- [Set problem]:
Reproduce the rows from the first one through the row containing "Looking at the screenshot, I should pos(3,665).", replacing "hamburger main menu" with "navigation menu" and keeping everything else unchanged.

- [Entries provided]:
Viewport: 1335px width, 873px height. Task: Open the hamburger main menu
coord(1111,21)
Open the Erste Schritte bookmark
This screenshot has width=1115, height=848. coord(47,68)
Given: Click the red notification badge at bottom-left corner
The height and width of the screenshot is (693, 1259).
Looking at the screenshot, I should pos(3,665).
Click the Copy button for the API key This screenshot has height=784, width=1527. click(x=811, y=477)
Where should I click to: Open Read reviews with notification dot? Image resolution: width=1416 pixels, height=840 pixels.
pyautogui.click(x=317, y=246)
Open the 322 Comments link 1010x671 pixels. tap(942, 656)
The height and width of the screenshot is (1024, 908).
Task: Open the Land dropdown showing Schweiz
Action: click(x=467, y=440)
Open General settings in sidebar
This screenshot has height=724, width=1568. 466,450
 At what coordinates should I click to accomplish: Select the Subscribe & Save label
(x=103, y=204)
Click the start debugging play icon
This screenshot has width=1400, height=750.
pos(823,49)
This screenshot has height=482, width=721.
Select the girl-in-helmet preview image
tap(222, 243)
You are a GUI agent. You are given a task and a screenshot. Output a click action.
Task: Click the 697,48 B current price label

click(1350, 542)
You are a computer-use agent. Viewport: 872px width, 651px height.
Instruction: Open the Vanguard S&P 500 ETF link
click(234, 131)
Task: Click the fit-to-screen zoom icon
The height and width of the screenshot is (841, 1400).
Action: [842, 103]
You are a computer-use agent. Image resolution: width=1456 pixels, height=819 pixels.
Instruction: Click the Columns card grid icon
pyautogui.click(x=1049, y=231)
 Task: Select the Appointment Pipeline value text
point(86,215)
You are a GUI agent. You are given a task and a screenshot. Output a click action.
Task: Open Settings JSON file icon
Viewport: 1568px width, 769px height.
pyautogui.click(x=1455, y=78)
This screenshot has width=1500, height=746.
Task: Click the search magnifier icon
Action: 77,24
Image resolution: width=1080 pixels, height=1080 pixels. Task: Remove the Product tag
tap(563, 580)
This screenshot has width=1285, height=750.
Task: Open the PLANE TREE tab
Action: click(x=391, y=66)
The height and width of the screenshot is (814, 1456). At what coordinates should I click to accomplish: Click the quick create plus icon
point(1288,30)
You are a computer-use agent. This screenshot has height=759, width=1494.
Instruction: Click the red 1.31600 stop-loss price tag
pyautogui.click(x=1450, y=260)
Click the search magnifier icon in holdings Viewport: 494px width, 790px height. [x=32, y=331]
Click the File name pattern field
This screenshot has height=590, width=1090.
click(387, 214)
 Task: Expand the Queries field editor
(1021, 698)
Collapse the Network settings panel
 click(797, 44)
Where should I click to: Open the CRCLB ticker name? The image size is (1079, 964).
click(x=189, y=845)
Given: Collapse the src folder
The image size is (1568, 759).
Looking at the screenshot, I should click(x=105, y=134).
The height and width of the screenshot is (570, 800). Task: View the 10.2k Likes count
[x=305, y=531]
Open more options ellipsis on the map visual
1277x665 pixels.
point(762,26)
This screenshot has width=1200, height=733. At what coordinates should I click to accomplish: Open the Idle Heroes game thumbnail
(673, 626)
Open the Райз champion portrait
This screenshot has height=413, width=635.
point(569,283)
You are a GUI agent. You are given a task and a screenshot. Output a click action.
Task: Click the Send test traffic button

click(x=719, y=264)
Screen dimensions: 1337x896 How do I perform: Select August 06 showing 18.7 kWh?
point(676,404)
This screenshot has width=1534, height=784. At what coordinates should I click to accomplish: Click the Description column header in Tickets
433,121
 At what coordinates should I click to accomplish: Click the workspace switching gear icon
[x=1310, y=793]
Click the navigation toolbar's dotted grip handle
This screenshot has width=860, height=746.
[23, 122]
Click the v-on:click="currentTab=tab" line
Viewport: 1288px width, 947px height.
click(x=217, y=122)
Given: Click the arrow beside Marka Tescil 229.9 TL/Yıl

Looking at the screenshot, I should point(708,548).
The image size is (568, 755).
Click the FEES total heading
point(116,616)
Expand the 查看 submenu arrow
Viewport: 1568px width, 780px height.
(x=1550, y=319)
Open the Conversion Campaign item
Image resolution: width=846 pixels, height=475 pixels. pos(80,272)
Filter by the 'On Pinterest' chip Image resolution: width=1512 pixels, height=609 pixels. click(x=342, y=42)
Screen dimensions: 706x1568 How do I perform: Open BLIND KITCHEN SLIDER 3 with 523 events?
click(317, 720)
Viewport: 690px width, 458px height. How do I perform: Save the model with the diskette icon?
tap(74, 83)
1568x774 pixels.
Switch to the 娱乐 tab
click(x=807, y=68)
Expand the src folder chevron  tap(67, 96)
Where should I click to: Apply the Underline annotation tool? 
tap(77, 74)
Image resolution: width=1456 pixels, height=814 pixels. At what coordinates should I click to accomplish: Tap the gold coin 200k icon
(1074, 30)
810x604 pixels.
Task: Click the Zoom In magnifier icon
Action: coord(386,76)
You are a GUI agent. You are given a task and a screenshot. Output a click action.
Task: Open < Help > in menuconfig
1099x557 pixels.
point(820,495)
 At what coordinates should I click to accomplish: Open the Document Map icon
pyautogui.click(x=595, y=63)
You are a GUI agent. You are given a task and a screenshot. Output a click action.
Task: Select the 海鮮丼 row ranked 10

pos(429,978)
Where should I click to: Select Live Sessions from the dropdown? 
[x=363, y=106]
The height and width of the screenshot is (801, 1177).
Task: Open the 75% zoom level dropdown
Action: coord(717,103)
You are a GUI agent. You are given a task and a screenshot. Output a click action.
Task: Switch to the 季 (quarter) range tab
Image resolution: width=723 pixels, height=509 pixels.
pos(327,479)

- [Task response]:
Viewport: 1335px width, 873px height. Task: Open the navigation menu
coord(1111,21)
Open the Erste Schritte bookmark
This screenshot has width=1115, height=848. coord(47,68)
Given: Click the red notification badge at bottom-left corner
The height and width of the screenshot is (693, 1259).
Looking at the screenshot, I should pos(3,665).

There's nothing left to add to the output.